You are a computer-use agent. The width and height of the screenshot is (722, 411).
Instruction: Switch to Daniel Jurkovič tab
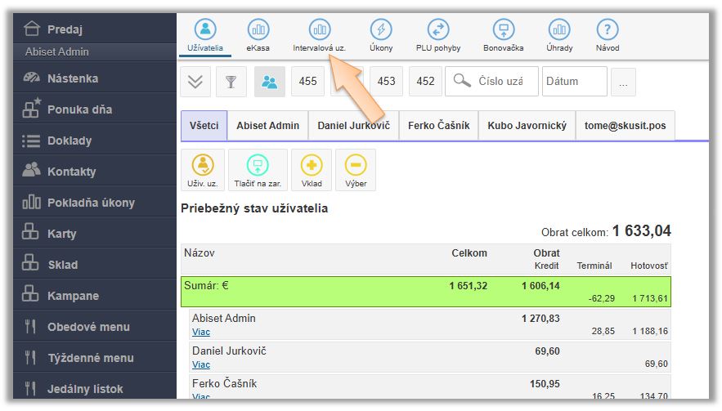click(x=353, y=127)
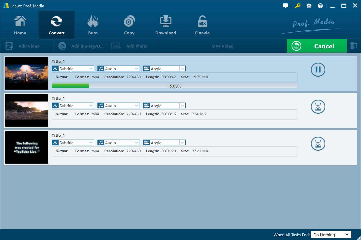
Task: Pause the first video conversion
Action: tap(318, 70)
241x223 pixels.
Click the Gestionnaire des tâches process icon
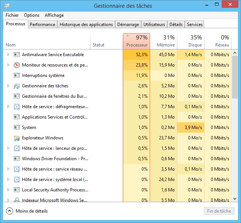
========================================================================
Required action: Please return all of the entries word for word, excluding the pictures.

Finished task:
You are a computer-use agent. The width and height of the screenshot is (722, 411).
Instruction: Switch to Daniel Jurkovič tab
click(x=353, y=127)
Task: Pause the first video conversion
Action: tap(318, 70)
241x223 pixels.
Click the Gestionnaire des tâches process icon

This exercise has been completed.